**Tâches à réaliser**
A – Répondez aux questions suivantes à partir du texte sur l'indépendance de la justice.
(i) À quel auteur le TLF renvoie-t-il pour définir l'indépendance de la justice ?
(ii) Selon le texte, à quelle autre fin l'indépendance sert-elle de moyen ?
(iii) Qui a écrit que la Justice est « la première dette de la souveraineté » ?
B – D'après le texte sur l'indépendance de la justice, à quoi le juge peut-il aliéner son indépendance tout en n'étant soumis à l'autorité d'aucun autre organe ou collectivité ? Donnez la liste complète.
C – Transcrivez fidèlement le passage du texte sur l'indépendance de la justice qui va de « Surtout, ces définitions » jusqu'à « finalité en elle-même. ».

**Texte extrait**
Si l’on quitte les rivages de l’histoire pour se diriger vers les définitions lexicales, celles que propose l’irremplaçable TLF nous laissent sur notre faim.

Appliqué à notre objet, l’indépendance de la justice, le TLF renvoie à René Capitant qui, tout imprégné de droit public, la définit comme la « Situation d’un organe ou d’une collectivité qui n’est pas soumis à l’autorité d’un autre organe ou d’une autre collectivité ». Mais on sait que c’est là une conception nécessaire mais insuffisante : le juge peut n’être soumis à l’autorité d’aucun autre organe ou collectivité, tout en aliénant son indépendance à des particuliers, à de l’argent, à une pression extérieure qui, pour n’être pas organisée, n’en est pas moins redoutable.

Aussi le TLF suggère-t-il une autre définition, plus large, moins organique et plus psychologique : le « fait de jouir d’une entière autonomie à l’égard de quelqu’un ou de quelque chose ». Mais, de nouveau, l’office du juge n’y trouve pas tout à fait son compte. Son autonomie, en effet, doit être vaste mais elle n’est pas entière, puisqu’on la sait bornée par les prescriptions de la loi qu’il lui faut appliquer.

Surtout, ces définitions méconnaissent deux caractéristiques, essentielles et singulières, de la notion d’indépendance appliquée à la justice : elle ne trouve ni ses bénéficiaires ni sa finalité en elle-même.

L’indépendance n’est pas destinée à la justice mais aux justiciables, ses « consommateurs souvent involontaires » [2] , auxquels elle se doit d’apporter cette garantie. Mais cette garantie, à son tour, n’est qu’un moyen mis au service d’une autre fin, celle de l’impartialité, qui prémunit contre tout préjugé.

Appliquée à la justice, l’indépendance révèle ainsi un altruisme que le même terme ne contient pas lorsqu’il s’applique aux individus : je suis indépendant, j’en suis heureux, j’en jouis, mais j’ai conscience de ce que cette indépendance a d’égoïste, de ce qu’elle ne sert ni ne réjouit nul autre que moi-même. Vous, juges, êtes dans une situation différente : vous aussi pouvez prendre plaisir à votre indépendance, mais elle n’est pas faite pour cela, elle n’est pas faite pour vous, elle est là – quand elle est là – pour vous permettre l’impartialité qui profitera à d’autres, tous ceux qui feront appel à votre justice.

« La Justice, écrivait Portalis, est la première dette de la souveraineté ». La proposition appelle son corollaire : l’indépendance est la première dette de la justice.

**Entrées extraites**
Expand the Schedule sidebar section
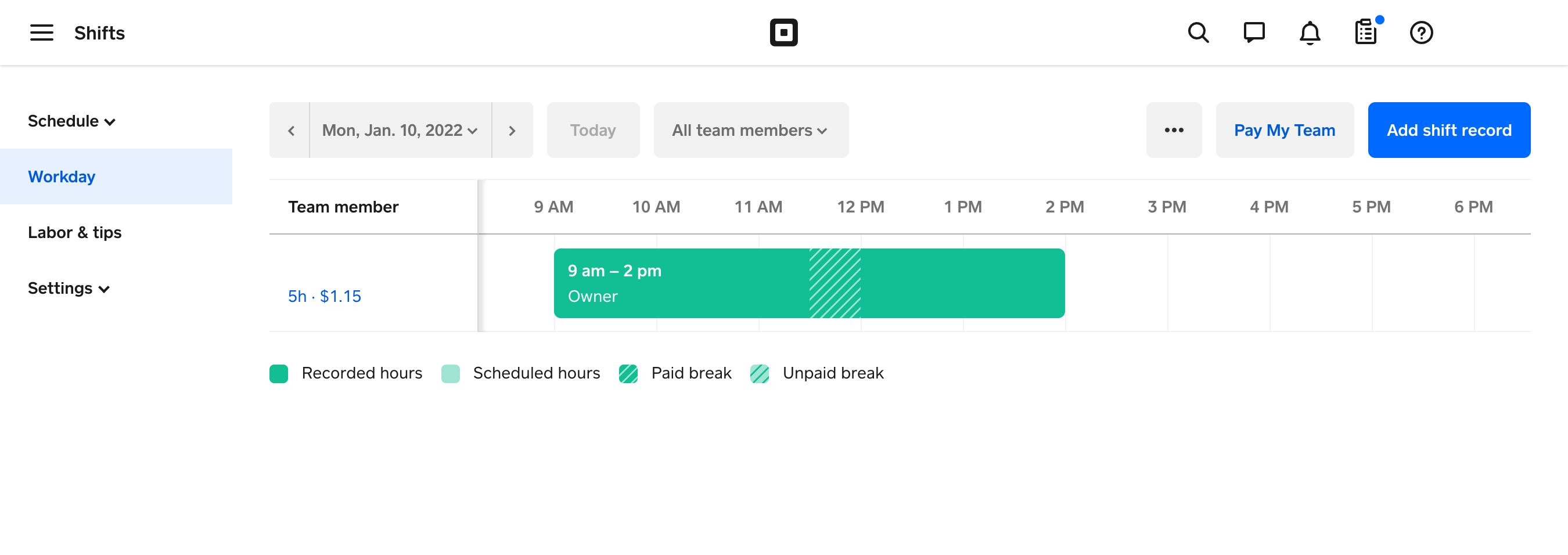[71, 121]
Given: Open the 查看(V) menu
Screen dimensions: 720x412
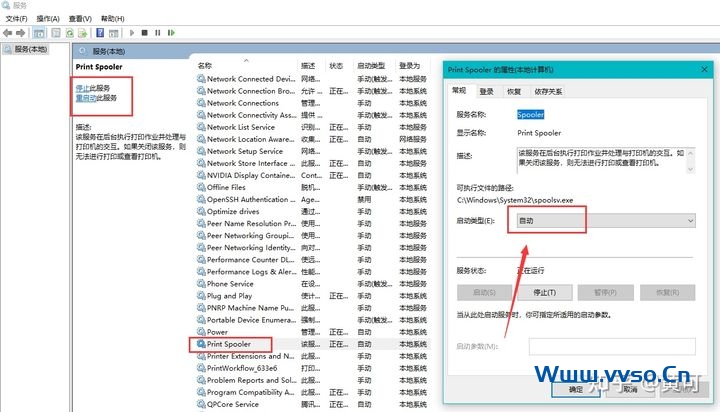Looking at the screenshot, I should 81,18.
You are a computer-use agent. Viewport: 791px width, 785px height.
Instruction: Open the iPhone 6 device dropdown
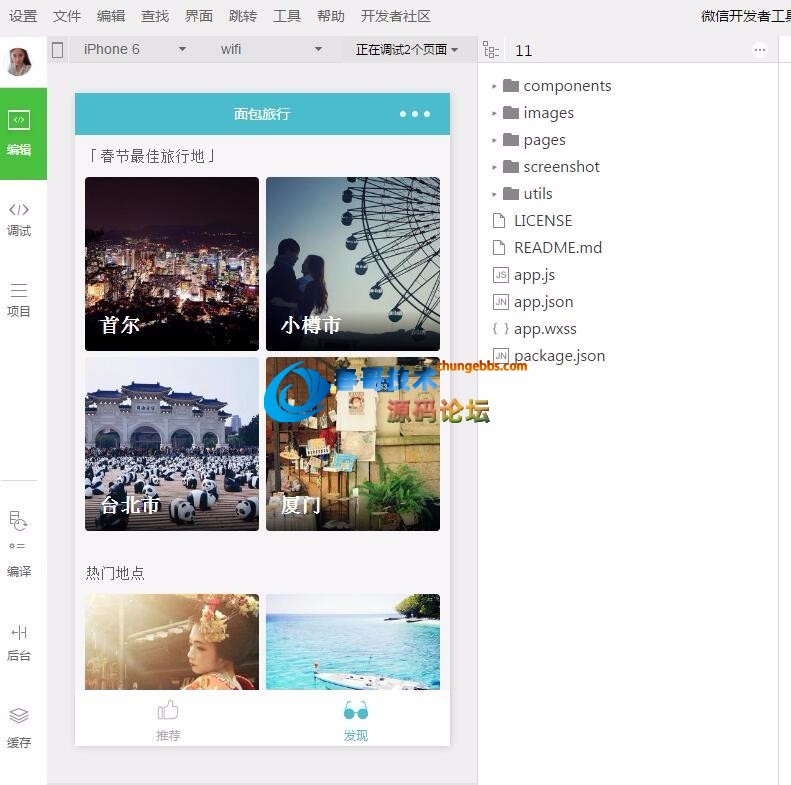point(134,49)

**Solutions par tâche**
A –
(i) René Capitant.
(ii) L'impartialité.
(iii) Portalis.

B –
- À des particuliers
- À de l'argent
- À une pression extérieure

C –
Surtout, ces définitions méconnaissent deux caractéristiques, essentielles et singulières, de la notion d’indépendance appliquée à la justice : elle ne trouve ni ses bénéficiaires ni sa finalité en elle-même.